-------- Supplied information --------

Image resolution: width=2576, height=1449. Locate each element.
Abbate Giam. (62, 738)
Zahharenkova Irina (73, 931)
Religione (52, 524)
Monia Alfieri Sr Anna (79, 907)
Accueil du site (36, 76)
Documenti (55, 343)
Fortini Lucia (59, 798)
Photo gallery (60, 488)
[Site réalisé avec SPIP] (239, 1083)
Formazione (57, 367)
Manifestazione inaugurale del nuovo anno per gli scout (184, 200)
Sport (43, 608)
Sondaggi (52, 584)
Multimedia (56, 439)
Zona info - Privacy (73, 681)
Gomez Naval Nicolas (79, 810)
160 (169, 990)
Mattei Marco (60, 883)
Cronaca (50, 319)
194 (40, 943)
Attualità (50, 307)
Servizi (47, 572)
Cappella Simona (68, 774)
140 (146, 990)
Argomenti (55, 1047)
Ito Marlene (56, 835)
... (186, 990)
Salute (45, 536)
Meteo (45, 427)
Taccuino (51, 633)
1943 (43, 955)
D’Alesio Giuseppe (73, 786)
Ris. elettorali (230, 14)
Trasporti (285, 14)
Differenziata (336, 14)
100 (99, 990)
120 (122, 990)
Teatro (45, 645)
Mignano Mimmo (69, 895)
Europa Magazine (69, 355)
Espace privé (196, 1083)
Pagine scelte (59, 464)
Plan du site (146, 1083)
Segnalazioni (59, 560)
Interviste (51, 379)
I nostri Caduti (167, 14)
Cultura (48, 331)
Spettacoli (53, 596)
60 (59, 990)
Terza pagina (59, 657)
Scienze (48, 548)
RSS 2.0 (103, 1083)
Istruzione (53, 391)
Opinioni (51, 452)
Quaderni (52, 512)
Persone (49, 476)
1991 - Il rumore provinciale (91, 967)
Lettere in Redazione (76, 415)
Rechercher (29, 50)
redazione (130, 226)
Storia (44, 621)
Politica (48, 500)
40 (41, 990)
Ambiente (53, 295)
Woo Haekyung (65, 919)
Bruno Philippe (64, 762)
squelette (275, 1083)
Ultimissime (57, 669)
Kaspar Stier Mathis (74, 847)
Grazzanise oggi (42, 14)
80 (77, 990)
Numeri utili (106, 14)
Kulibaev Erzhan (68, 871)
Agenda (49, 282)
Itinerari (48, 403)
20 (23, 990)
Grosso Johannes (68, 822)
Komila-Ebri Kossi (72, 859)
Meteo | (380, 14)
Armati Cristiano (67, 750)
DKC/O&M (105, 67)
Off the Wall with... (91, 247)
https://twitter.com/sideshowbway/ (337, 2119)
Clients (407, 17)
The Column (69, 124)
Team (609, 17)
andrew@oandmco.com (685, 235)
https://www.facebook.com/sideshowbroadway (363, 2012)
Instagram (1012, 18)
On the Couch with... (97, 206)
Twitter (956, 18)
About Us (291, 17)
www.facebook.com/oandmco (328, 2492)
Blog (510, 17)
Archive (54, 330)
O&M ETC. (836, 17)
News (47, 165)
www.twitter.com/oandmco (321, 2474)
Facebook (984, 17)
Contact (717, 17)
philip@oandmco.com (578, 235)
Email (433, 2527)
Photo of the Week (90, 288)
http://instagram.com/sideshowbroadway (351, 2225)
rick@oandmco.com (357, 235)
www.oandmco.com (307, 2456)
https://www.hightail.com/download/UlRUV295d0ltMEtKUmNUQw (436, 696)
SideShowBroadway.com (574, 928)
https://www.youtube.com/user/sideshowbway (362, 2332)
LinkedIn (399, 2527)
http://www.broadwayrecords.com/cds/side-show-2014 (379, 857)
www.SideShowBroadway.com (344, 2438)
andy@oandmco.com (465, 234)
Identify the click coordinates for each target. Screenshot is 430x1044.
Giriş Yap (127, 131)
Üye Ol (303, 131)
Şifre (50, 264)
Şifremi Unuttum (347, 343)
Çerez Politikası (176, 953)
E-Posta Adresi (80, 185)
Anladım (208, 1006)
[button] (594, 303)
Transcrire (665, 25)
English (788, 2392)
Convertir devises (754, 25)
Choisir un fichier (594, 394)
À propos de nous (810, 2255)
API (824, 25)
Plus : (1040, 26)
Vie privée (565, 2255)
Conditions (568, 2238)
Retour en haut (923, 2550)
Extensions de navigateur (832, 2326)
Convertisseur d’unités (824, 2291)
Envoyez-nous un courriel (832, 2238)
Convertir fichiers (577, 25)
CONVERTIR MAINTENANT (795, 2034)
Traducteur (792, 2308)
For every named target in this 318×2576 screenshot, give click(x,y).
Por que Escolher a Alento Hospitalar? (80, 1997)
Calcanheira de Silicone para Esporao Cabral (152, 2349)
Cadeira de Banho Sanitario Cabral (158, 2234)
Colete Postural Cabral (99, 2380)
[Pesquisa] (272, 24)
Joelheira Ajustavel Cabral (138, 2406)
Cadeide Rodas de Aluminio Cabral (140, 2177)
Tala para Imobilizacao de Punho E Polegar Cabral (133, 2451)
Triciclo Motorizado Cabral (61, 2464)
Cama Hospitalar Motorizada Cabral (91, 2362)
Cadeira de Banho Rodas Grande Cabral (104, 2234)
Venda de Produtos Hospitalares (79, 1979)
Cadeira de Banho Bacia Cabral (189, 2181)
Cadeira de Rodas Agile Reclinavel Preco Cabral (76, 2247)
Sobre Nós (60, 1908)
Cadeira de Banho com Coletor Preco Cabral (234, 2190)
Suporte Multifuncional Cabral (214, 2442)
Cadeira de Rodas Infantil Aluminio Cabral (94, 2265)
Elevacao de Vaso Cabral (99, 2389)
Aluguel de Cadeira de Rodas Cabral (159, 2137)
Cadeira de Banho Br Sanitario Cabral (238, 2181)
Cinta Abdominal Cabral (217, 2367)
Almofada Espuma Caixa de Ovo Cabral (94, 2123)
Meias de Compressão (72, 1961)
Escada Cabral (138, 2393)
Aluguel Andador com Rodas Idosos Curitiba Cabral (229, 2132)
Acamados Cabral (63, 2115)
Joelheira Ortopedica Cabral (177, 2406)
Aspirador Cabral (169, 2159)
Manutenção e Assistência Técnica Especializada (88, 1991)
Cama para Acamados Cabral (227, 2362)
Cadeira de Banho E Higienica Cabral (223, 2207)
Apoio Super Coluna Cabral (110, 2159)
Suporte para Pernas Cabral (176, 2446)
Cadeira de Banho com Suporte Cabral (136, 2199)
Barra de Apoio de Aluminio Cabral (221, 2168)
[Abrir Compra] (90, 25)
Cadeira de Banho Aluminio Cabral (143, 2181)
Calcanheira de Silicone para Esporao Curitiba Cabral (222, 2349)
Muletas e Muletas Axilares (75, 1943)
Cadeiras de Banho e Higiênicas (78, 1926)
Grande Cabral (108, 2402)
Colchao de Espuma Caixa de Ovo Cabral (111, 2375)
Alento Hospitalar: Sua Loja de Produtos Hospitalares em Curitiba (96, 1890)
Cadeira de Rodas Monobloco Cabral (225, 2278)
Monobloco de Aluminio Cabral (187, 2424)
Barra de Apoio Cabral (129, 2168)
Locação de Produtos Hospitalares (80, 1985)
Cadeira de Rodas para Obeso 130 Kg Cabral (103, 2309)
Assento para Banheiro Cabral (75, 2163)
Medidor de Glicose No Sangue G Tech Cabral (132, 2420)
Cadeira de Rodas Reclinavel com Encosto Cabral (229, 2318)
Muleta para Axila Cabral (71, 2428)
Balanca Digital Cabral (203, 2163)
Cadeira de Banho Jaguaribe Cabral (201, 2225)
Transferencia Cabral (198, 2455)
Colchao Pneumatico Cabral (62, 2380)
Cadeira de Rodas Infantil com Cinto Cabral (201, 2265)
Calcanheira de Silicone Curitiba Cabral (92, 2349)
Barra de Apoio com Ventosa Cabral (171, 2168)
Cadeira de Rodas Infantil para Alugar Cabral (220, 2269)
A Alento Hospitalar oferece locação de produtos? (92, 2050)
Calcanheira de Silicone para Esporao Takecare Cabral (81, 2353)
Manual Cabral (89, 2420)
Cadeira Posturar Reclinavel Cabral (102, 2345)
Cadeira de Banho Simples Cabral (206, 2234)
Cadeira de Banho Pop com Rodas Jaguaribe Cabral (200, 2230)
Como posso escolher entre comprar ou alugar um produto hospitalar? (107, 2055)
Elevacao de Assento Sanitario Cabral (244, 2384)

--------

Task prompt :: Copy exactly the lines from the one with "Cadeira de Banho Pop" through the last line of the material, keeping both ends.

Task output ::
Cadeira de Banho Pop com Rodas Jaguaribe Cabral (200, 2230)
Como posso escolher entre comprar ou alugar um produto hospitalar? (107, 2055)
Elevacao de Assento Sanitario Cabral (244, 2384)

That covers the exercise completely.